Start of SUPPLIED DATA

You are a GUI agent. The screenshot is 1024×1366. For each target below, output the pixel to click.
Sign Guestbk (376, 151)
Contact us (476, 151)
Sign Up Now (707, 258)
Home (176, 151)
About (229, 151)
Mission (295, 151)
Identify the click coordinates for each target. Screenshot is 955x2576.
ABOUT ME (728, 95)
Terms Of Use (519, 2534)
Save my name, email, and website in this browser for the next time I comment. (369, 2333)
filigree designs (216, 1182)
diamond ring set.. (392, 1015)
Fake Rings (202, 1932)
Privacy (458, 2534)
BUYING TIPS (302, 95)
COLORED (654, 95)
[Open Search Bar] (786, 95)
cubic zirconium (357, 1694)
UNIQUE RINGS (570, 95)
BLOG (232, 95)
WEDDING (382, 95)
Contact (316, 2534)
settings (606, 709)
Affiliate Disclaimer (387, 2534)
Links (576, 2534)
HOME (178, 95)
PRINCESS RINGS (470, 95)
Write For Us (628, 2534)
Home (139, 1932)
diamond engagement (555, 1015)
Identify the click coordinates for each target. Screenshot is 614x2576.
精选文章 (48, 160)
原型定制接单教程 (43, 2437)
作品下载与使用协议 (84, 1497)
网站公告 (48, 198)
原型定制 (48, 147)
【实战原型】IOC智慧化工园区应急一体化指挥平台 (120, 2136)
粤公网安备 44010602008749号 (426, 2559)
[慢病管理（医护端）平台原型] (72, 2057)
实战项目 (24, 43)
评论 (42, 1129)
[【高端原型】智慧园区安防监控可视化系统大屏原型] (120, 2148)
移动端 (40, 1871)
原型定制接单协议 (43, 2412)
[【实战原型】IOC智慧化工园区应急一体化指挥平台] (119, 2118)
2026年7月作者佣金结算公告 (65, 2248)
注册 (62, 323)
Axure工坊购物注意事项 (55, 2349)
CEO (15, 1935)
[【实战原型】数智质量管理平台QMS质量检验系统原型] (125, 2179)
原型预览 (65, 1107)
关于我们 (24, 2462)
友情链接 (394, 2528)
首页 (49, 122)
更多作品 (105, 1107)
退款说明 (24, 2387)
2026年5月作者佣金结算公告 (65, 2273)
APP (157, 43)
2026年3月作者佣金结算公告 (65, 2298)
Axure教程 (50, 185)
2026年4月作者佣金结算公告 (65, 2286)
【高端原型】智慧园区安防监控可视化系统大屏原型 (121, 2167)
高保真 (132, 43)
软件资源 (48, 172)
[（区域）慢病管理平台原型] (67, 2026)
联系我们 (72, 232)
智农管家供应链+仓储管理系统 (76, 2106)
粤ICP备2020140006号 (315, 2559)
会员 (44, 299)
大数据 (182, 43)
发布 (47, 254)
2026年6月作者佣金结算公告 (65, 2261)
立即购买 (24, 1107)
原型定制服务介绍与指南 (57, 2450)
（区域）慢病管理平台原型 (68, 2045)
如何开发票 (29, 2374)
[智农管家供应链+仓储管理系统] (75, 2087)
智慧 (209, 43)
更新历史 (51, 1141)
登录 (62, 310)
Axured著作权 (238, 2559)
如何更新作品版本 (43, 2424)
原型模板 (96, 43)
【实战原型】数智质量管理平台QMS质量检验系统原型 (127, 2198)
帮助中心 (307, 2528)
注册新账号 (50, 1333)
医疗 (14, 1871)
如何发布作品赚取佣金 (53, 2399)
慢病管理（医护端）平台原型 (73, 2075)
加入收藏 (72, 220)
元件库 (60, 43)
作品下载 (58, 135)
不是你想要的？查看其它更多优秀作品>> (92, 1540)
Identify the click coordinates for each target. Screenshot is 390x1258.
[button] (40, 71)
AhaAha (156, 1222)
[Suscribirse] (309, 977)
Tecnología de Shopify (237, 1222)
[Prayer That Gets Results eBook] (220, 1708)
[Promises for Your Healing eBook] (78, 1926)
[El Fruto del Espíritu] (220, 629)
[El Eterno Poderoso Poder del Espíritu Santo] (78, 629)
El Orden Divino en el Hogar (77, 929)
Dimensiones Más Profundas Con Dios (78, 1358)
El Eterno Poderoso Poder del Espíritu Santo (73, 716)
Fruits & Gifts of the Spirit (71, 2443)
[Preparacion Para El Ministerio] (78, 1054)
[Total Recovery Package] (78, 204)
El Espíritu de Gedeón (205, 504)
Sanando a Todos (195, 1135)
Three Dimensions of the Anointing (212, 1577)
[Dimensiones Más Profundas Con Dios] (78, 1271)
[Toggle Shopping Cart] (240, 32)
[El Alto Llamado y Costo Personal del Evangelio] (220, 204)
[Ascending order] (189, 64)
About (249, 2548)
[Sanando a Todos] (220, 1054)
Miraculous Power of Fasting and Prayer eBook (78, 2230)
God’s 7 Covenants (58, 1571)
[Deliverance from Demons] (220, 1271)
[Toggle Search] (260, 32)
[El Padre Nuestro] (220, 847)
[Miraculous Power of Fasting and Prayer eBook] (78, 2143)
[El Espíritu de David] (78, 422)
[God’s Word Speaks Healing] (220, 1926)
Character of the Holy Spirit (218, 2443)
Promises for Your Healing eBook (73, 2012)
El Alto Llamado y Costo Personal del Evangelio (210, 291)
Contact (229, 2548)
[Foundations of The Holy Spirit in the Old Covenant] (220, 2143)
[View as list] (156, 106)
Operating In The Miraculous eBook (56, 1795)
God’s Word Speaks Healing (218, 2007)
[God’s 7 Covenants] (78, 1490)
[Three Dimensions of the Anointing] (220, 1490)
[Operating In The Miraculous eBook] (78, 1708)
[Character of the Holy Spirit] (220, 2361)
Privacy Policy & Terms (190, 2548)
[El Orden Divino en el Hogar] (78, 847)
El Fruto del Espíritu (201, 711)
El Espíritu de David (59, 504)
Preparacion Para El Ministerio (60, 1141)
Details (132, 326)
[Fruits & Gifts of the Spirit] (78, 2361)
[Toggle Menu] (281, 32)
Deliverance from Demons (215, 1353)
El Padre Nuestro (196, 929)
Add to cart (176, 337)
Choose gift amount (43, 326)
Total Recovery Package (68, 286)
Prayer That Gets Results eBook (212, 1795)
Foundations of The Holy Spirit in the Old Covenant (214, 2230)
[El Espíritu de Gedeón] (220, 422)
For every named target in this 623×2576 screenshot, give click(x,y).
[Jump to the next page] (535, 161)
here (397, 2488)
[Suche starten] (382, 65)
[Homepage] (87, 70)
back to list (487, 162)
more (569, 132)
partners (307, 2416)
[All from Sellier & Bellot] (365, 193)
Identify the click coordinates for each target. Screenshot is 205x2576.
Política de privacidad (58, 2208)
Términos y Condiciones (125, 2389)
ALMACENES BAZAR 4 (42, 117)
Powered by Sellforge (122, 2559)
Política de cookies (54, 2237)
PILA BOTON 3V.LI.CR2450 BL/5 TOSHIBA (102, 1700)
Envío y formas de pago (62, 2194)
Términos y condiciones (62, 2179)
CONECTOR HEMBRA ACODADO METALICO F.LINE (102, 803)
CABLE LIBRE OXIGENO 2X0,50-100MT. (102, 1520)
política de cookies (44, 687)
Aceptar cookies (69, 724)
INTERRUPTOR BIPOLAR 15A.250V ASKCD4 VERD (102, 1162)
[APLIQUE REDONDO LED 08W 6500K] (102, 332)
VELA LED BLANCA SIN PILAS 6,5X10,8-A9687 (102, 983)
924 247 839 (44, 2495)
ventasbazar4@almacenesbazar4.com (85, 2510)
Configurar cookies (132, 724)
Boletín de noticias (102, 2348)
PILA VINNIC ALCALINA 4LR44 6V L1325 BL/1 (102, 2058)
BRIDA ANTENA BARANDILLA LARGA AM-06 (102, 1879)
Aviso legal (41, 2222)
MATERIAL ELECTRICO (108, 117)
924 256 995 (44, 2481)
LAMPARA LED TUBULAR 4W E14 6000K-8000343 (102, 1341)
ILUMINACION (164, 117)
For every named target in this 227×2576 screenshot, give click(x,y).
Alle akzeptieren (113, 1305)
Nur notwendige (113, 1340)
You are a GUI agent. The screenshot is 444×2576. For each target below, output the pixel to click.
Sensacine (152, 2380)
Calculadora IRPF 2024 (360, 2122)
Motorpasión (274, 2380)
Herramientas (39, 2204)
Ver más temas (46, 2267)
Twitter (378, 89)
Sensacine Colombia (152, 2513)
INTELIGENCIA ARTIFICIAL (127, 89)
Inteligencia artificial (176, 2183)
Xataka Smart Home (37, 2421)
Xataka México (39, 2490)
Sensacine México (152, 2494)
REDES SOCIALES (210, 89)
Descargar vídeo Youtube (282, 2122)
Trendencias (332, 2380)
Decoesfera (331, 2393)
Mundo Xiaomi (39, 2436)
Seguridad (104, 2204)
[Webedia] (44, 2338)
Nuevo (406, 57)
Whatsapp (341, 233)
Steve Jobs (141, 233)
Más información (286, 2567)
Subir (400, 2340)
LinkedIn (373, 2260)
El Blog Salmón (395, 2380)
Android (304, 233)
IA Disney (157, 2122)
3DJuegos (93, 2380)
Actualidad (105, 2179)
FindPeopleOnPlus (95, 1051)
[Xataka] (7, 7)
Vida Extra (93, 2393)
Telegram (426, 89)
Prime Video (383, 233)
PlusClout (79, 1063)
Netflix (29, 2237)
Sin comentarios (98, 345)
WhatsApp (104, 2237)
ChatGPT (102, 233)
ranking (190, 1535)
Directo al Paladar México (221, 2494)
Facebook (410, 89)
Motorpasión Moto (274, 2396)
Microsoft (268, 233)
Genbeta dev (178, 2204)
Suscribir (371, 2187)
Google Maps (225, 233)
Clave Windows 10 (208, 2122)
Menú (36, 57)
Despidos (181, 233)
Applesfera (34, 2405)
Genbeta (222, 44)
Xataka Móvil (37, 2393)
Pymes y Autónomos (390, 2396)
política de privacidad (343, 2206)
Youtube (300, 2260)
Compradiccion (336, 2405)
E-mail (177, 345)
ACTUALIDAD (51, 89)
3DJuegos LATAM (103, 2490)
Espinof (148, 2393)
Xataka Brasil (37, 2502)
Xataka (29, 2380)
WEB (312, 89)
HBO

End of SUPPLIED DATA

EXERCISE DESCRIPTION: Return a word-for-word copy of the lines from the beginning of the listing to the line holding "AhaAha (156, 1222)", both kept.

SOLUTION FOR THIS TASK:
You are a GUI agent. The screenshot is 1024×1366. For each target below, output the pixel to click.
Sign Guestbk (376, 151)
Contact us (476, 151)
Sign Up Now (707, 258)
Home (176, 151)
About (229, 151)
Mission (295, 151)
Identify the click coordinates for each target. Screenshot is 955x2576.
ABOUT ME (728, 95)
Terms Of Use (519, 2534)
Save my name, email, and website in this browser for the next time I comment. (369, 2333)
filigree designs (216, 1182)
diamond ring set.. (392, 1015)
Fake Rings (202, 1932)
Privacy (458, 2534)
BUYING TIPS (302, 95)
COLORED (654, 95)
[Open Search Bar] (786, 95)
cubic zirconium (357, 1694)
UNIQUE RINGS (570, 95)
BLOG (232, 95)
WEDDING (382, 95)
Contact (316, 2534)
settings (606, 709)
Affiliate Disclaimer (387, 2534)
Links (576, 2534)
HOME (178, 95)
PRINCESS RINGS (470, 95)
Write For Us (628, 2534)
Home (139, 1932)
diamond engagement (555, 1015)
Identify the click coordinates for each target. Screenshot is 614x2576.
精选文章 (48, 160)
原型定制接单教程 (43, 2437)
作品下载与使用协议 (84, 1497)
网站公告 (48, 198)
原型定制 (48, 147)
【实战原型】IOC智慧化工园区应急一体化指挥平台 (120, 2136)
粤公网安备 44010602008749号 (426, 2559)
[慢病管理（医护端）平台原型] (72, 2057)
实战项目 (24, 43)
评论 (42, 1129)
[【高端原型】智慧园区安防监控可视化系统大屏原型] (120, 2148)
移动端 (40, 1871)
原型定制接单协议 (43, 2412)
[【实战原型】IOC智慧化工园区应急一体化指挥平台] (119, 2118)
2026年7月作者佣金结算公告 (65, 2248)
注册 (62, 323)
Axure工坊购物注意事项 (55, 2349)
CEO (15, 1935)
[【实战原型】数智质量管理平台QMS质量检验系统原型] (125, 2179)
原型预览 (65, 1107)
关于我们 (24, 2462)
友情链接 (394, 2528)
首页 (49, 122)
更多作品 (105, 1107)
退款说明 (24, 2387)
2026年5月作者佣金结算公告 (65, 2273)
APP (157, 43)
2026年3月作者佣金结算公告 (65, 2298)
Axure教程 (50, 185)
2026年4月作者佣金结算公告 (65, 2286)
【高端原型】智慧园区安防监控可视化系统大屏原型 (121, 2167)
高保真 (132, 43)
软件资源 (48, 172)
[（区域）慢病管理平台原型] (67, 2026)
联系我们 (72, 232)
智农管家供应链+仓储管理系统 (76, 2106)
粤ICP备2020140006号 (315, 2559)
会员 (44, 299)
大数据 (182, 43)
发布 (47, 254)
2026年6月作者佣金结算公告 (65, 2261)
立即购买 (24, 1107)
原型定制服务介绍与指南 (57, 2450)
（区域）慢病管理平台原型 (68, 2045)
如何开发票 (29, 2374)
[智农管家供应链+仓储管理系统] (75, 2087)
智慧 (209, 43)
更新历史 (51, 1141)
登录 (62, 310)
Axured著作权 (238, 2559)
如何更新作品版本 (43, 2424)
原型模板 (96, 43)
【实战原型】数智质量管理平台QMS质量检验系统原型 (127, 2198)
帮助中心 (307, 2528)
注册新账号 (50, 1333)
医疗 (14, 1871)
如何发布作品赚取佣金 (53, 2399)
慢病管理（医护端）平台原型 (73, 2075)
加入收藏 (72, 220)
元件库 (60, 43)
作品下载 (58, 135)
不是你想要的？查看其它更多优秀作品>> (92, 1540)
Identify the click coordinates for each target. Screenshot is 390x1258.
[button] (40, 71)
AhaAha (156, 1222)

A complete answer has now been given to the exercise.